Conselho de Ética vai sortear vereadores para apurar condutas de Renato Freitas

CBN Curitiba


O Conselho de Ética da Câmara Municipal de Curitiba (CMC) deve definir na próxima segunda-feira (14), a Junta de Instrução do processo envolvendo o vereador Renato Freitas (PT).

O parlamentar teve um pedido de cassação do mandato feito pelos vereadores da chamada “base evangélica” da Casa, após três episódios em que teria se dirigido diretamente a outros parlamentares, dentro e fora da sessão plenária.

Os representantes da denúncia – Ezequias Barros (PMB), Sargento Tânia Guerreiro (PSL), Osias Moraes e Pastor Marciano Alves, ambos do Republicanos – alegaram violação de cinco artigos do Código de Ética e Decoro Parlamentar da CMC por “ofensas discriminatórias”, “ofensas morais e à dignidade”, “intolerância religiosa” e “quebra de decoro” por parte de Renato Freitas.

Na última semana, a Corregedoria da Câmara Municipal de Curitiba concluiu pela admissibilidade parcial da representação, pedindo abertura de instrução e consequente aplicação de censura pública pelo cometimento de infração ético-disciplinar.

Na sindicância aberta no dia 13 de abril, a corregedora, vereadora Amália Tortato (Novo), decidiu dividir os fatos narrados em três pontos, por envolverem “contextos distintos”: a) afirmações nas sessões plenárias dos dias 10 e 17 de fevereiro; b) afirmações em vídeo em canal próprio de Freitas no YouTube no dia 5 de abril; e c) comentários no chat do YouTube da CMC no dia 1º de abril.

Nas três ocasiões, Renato Freitas teria criticado a postura dos parlamentares ao defenderem o chamado “Kit Covid” como tratamento precoce para a infecção da Covid-19, com a utilização de cloroquina e ivermectina para combater o vírus.
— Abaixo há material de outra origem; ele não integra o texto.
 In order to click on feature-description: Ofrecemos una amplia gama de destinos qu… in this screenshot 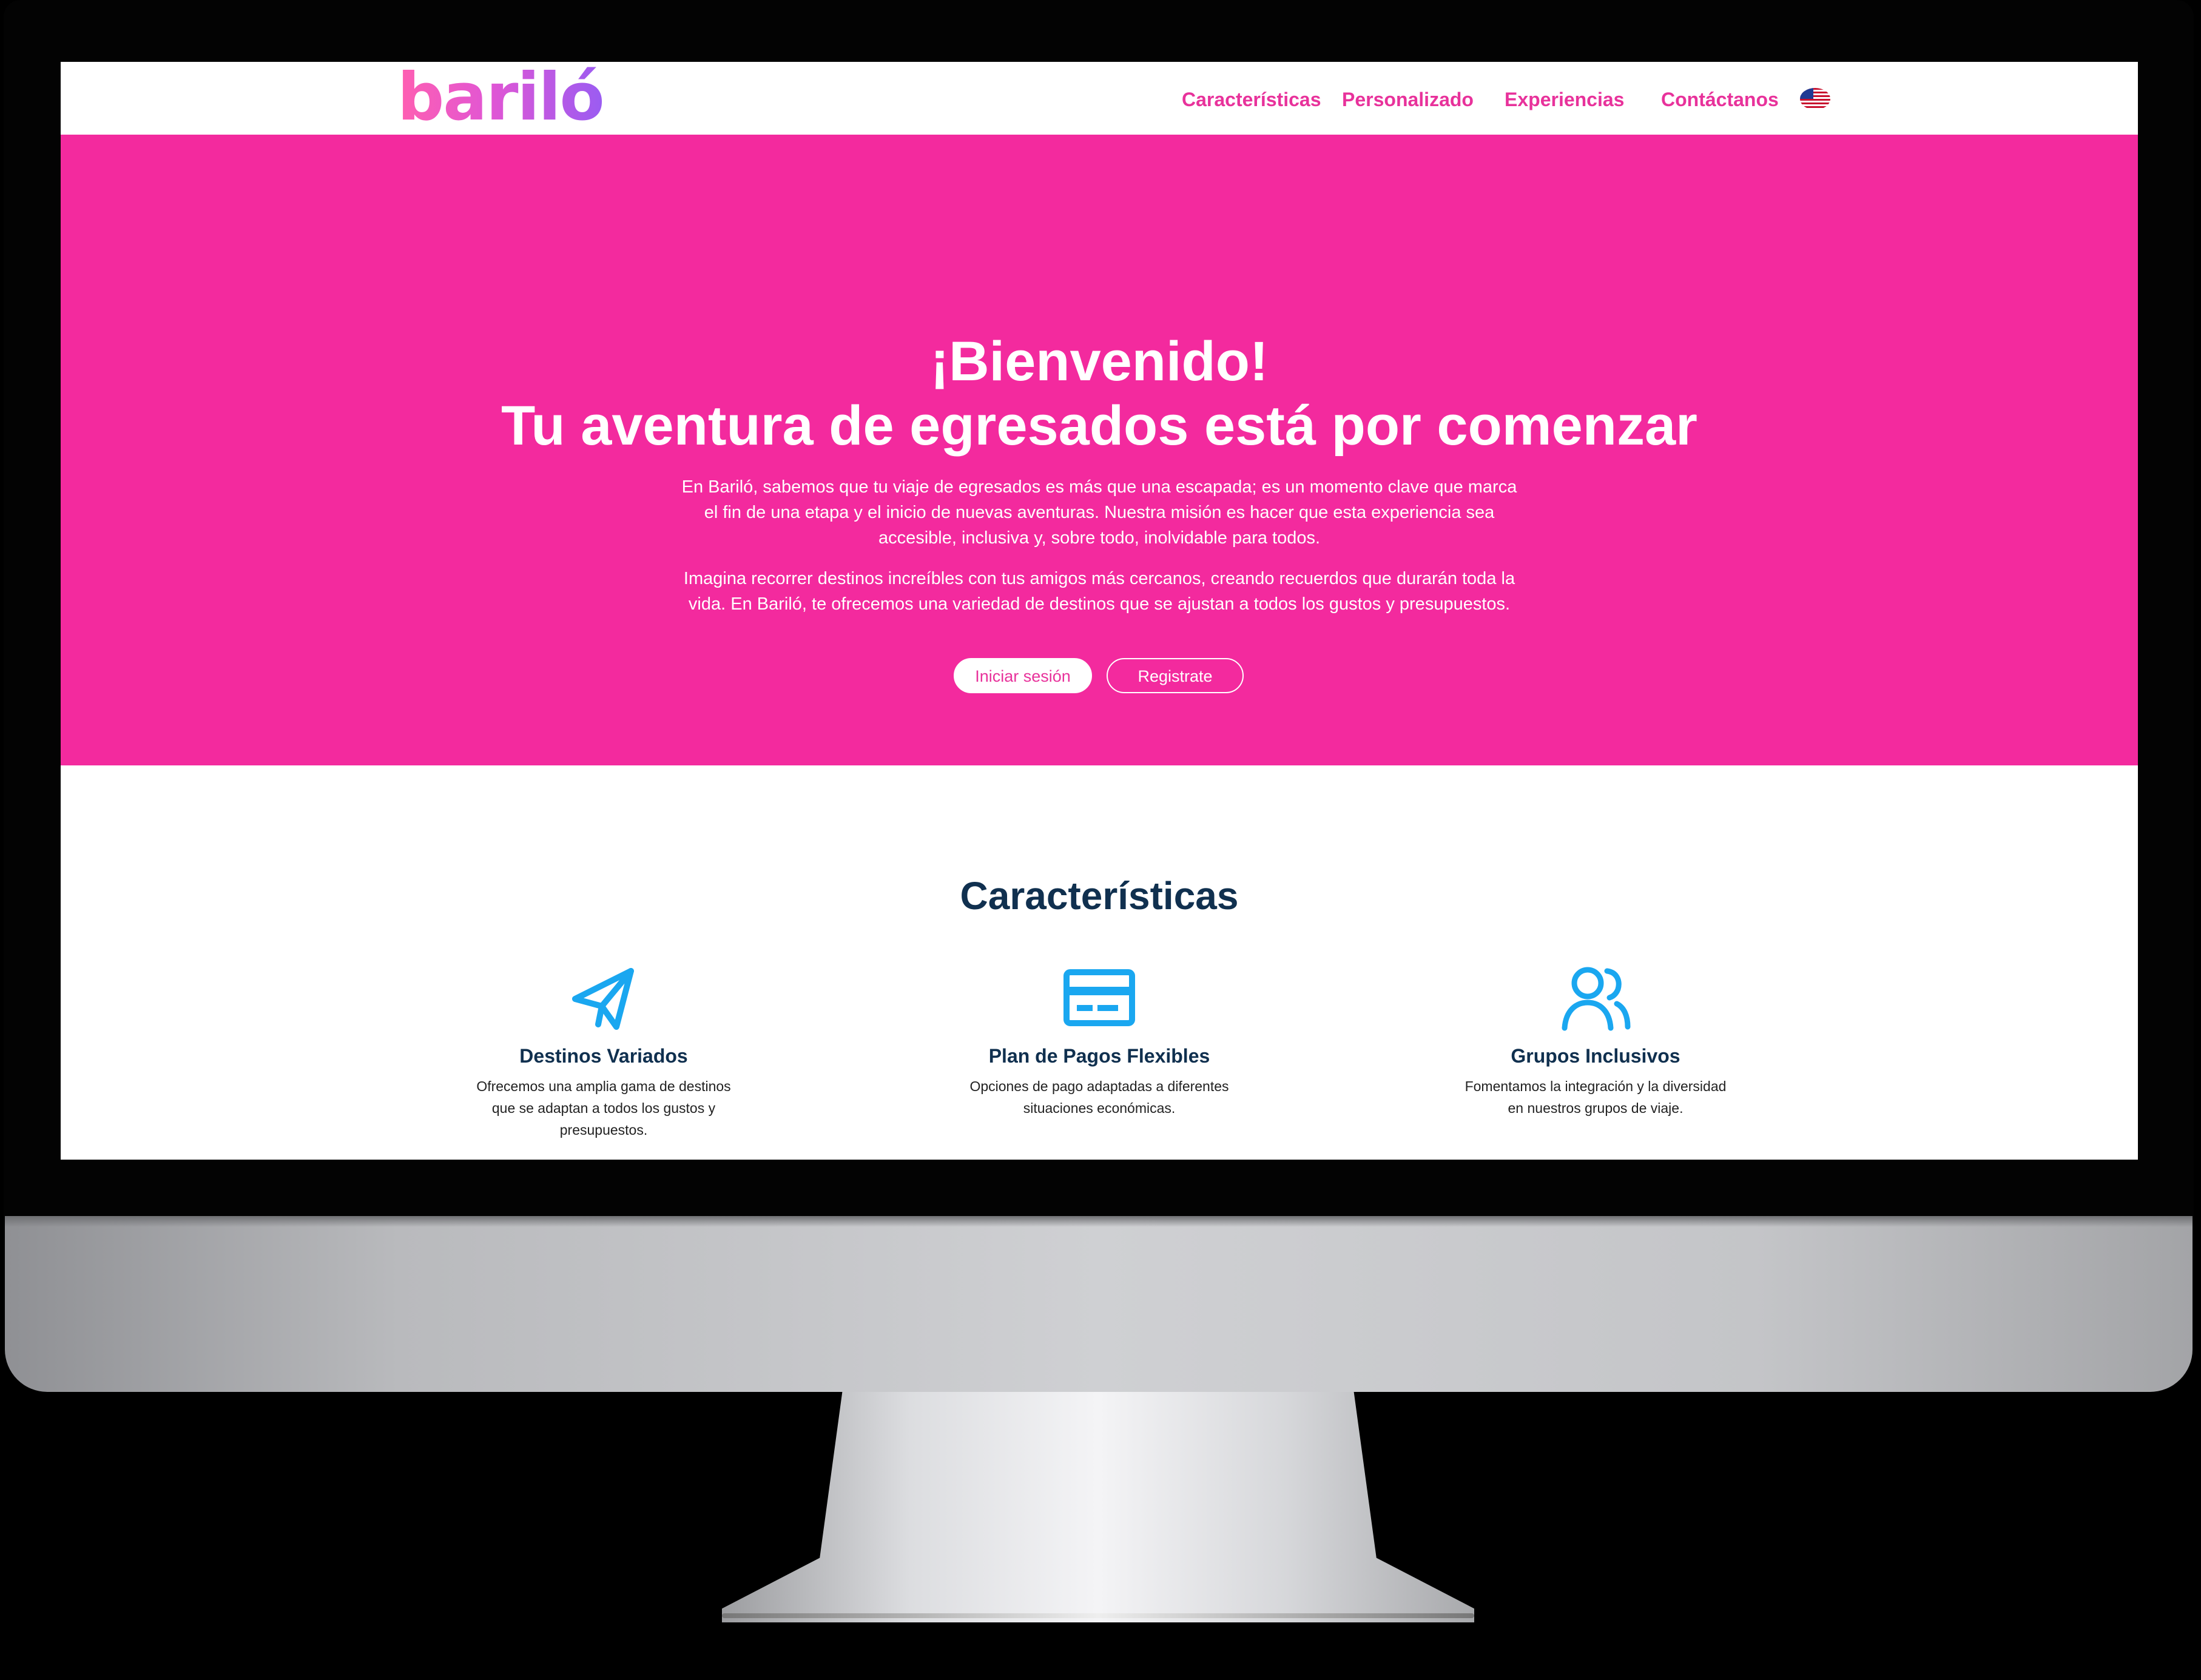, I will do `click(604, 1108)`.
Esses medicamentos não têm eficácia comprovada no tratamento da doença.

Amália inadmitiu os dois primeiros, amparados, segundo ela, pelo “direito de opinião e manifestação” e pelo princípio de “inviolabilidade do discurso parlamentar”. Entretanto, no terceiro item que trata de comentário do vereador Renato Freitas no chat do YouTube da CMC, a corregedora considerou que o vereador fez “ofensas pessoais” e “ataque pessoal e dirigido aos colegas vereadores” durante uma das ações alegadas.

A corregedora decidiu então pelo afastamento da sanção de perda de mandato, solicitada pelos vereadores da bancada evangélica da CMC. No entanto, a decisão caberá aos integrantes da Junta de Instrução do Conselho de Ética, que poderão optar pelo arquivamento, seguir a recomendação da Corregedoria ou aplicar outra punição.

Em um esclarecimento enviado à Corregedoria, Renato Freitas argumentou que relacionou a defesa e propaganda recomendando o uso do chamado ‘kit-covid’ ao trambique e chamou de irresponsabilidade.

Como regra, as reuniões serão públicas, com transmissão pelas redes sociais do Legislativo, salvo por impedimento legal ou por requerimento de acusado.